Rewrite the material below as a Markdown table with two columns, "Index" for a running row number and "Content" for each line, leaving out blank lines.

══════════

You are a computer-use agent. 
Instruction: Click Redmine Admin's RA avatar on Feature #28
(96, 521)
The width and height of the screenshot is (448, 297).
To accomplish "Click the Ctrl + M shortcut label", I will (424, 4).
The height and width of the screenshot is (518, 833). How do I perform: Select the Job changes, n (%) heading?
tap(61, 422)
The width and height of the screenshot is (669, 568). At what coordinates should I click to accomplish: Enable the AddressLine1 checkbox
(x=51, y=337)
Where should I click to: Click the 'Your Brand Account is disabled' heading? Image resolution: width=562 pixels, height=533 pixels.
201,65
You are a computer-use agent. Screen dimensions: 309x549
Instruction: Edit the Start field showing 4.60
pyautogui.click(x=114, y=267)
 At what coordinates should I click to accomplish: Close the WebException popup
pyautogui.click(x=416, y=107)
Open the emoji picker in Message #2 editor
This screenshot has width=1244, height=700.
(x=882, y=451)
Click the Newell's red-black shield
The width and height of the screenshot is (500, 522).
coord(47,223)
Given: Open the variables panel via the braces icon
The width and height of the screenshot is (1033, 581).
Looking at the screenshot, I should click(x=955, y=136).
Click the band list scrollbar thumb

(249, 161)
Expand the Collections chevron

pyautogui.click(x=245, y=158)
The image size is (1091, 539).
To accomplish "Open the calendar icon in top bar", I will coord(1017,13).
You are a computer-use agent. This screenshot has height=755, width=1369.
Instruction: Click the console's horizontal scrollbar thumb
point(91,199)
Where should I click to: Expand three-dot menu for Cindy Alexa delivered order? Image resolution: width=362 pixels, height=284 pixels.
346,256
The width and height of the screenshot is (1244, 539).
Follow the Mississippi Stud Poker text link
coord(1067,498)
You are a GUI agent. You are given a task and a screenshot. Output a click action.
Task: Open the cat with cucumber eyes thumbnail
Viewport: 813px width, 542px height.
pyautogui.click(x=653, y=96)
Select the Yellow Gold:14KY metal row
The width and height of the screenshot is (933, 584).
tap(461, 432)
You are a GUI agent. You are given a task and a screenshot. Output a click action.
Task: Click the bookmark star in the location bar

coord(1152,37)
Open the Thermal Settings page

══════════

**RESULT BELOW:**
| Index | Content |
|---|---|
| 1 | You are a computer-use agent.  |
| 2 | Instruction: Click Redmine Admin's RA avatar on Feature #28 |
| 3 | (96, 521) |
| 4 | The width and height of the screenshot is (448, 297). |
| 5 | To accomplish "Click the Ctrl + M shortcut label", I will (424, 4). |
| 6 | The height and width of the screenshot is (518, 833). How do I perform: Select the Job changes, n (%) heading? |
| 7 | tap(61, 422) |
| 8 | The width and height of the screenshot is (669, 568). At what coordinates should I click to accomplish: Enable the AddressLine1 checkbox |
| 9 | (x=51, y=337) |
| 10 | Where should I click to: Click the 'Your Brand Account is disabled' heading? Image resolution: width=562 pixels, height=533 pixels. |
| 11 | 201,65 |
| 12 | You are a computer-use agent. Screen dimensions: 309x549 |
| 13 | Instruction: Edit the Start field showing 4.60 |
| 14 | pyautogui.click(x=114, y=267) |
| 15 |  At what coordinates should I click to accomplish: Close the WebException popup |
| 16 | pyautogui.click(x=416, y=107) |
| 17 | Open the emoji picker in Message #2 editor |
| 18 | This screenshot has width=1244, height=700. |
| 19 | (x=882, y=451) |
| 20 | Click the Newell's red-black shield |
| 21 | The width and height of the screenshot is (500, 522). |
| 22 | coord(47,223) |
| 23 | Given: Open the variables panel via the braces icon |
| 24 | The width and height of the screenshot is (1033, 581). |
| 25 | Looking at the screenshot, I should click(x=955, y=136). |
| 26 | Click the band list scrollbar thumb |
| 27 | (249, 161) |
| 28 | Expand the Collections chevron |
| 29 | pyautogui.click(x=245, y=158) |
| 30 | The image size is (1091, 539). |
| 31 | To accomplish "Open the calendar icon in top bar", I will coord(1017,13). |
| 32 | You are a computer-use agent. This screenshot has height=755, width=1369. |
| 33 | Instruction: Click the console's horizontal scrollbar thumb |
| 34 | point(91,199) |
| 35 | Where should I click to: Expand three-dot menu for Cindy Alexa delivered order? Image resolution: width=362 pixels, height=284 pixels. |
| 36 | 346,256 |
| 37 | The width and height of the screenshot is (1244, 539). |
| 38 | Follow the Mississippi Stud Poker text link |
| 39 | coord(1067,498) |
| 40 | You are a GUI agent. You are given a task and a screenshot. Output a click action. |
| 41 | Task: Open the cat with cucumber eyes thumbnail |
| 42 | Viewport: 813px width, 542px height. |
| 43 | pyautogui.click(x=653, y=96) |
| 44 | Select the Yellow Gold:14KY metal row |
| 45 | The width and height of the screenshot is (933, 584). |
| 46 | tap(461, 432) |
| 47 | You are a GUI agent. You are given a task and a screenshot. Output a click action. |
| 48 | Task: Click the bookmark star in the location bar |
| 49 | coord(1152,37) |
| 50 | Open the Thermal Settings page |